Rabbi Moshe Morsiano, director of the division for circumcisions in the Chief Rabbinate, listed an impressive number of halachic responsa written by rabbis of the past several generations, all insisting that an integral part of ritual circumcision is Metzitza B’Pe. The only exceptions are when the person performing the circumcision is ill or has a sore in his mouth. Thus, the Chief Rabbinate joined the many other rabbis and rabbinical organizations expressing support for Rabbi Teichtal in light of the charges lodged against him by a German blogger.
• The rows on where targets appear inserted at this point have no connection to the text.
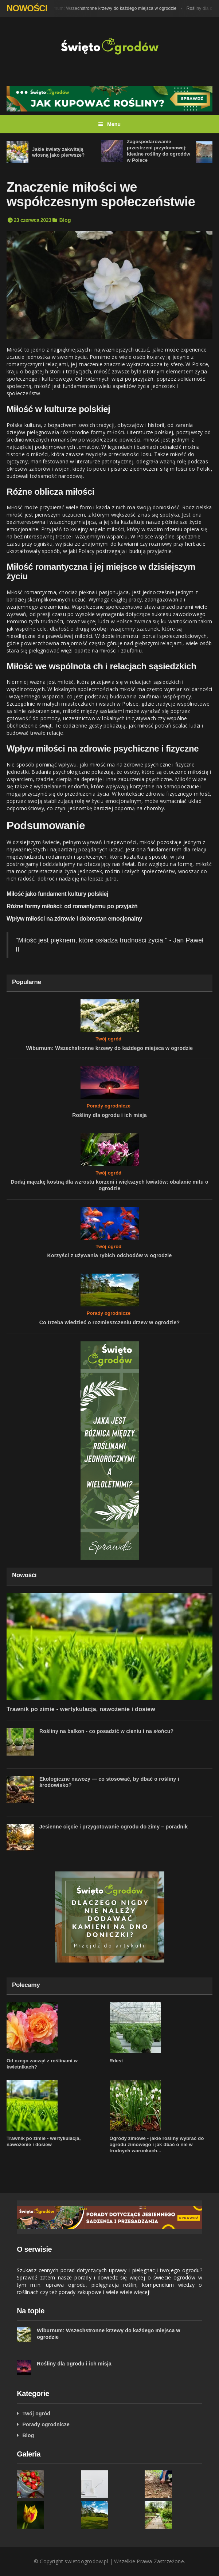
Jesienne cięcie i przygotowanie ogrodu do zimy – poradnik (113, 1827)
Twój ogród (108, 1039)
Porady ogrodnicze (108, 1106)
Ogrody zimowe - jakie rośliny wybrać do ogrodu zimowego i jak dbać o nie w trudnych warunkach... (157, 2144)
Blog (65, 220)
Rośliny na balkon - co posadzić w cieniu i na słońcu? (106, 1731)
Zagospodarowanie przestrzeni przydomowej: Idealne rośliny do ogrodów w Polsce (158, 151)
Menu (109, 124)
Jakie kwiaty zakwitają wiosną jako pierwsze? (58, 152)
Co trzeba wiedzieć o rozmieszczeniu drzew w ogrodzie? (109, 1322)
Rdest (116, 2060)
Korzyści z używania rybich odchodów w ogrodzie (109, 1255)
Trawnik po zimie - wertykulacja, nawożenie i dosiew (81, 1709)
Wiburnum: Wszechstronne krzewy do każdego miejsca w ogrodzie (113, 8)
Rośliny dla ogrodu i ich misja (109, 1115)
In recent days, the media in Germany has publicized a declaration by the Rabbinical Centre of Europe, which represents over 700 rabbis across the Continent. The Centre likewise expressed its full support for the accused rabbi and called for the government to ensure that Jews will be permitted to practice their religious traditions freely. “The Jews of Europe must have religious freedom. All Jewish leaders have the responsibility and obligation to stop any interference with any detail of Jewish practice”.
Last week, the Executive Committee of Rabbinical Centre of Europe held their annual conference in Paris. The issue of circumcision was brought up for discussion with the leading rabbinical judges of Europe. Their unanimous conclusion was that it must be made clear to the European governments that their Jewish constituents insist that Jewish community life be spared any outside interference. This is true regarding both ritual slaughter of kosher animals and circumcision. These rights should be guaranteed as part of the freedom of religion enjoyed throughout the Continent.
The debate over circumcision began several weeks ago when Rabbi Yehudah Teichtal, rabbi of the Jewish community in Berlin, circumcised his son in the community’s synagogue. A German blogger accused the rabbi of performing Metzitza B’Pe after the circumcision was over, stating that it ran counter to medical standards and German law. He then filed charges against the rabbi to this effect, and the German justice system is now examining these charges.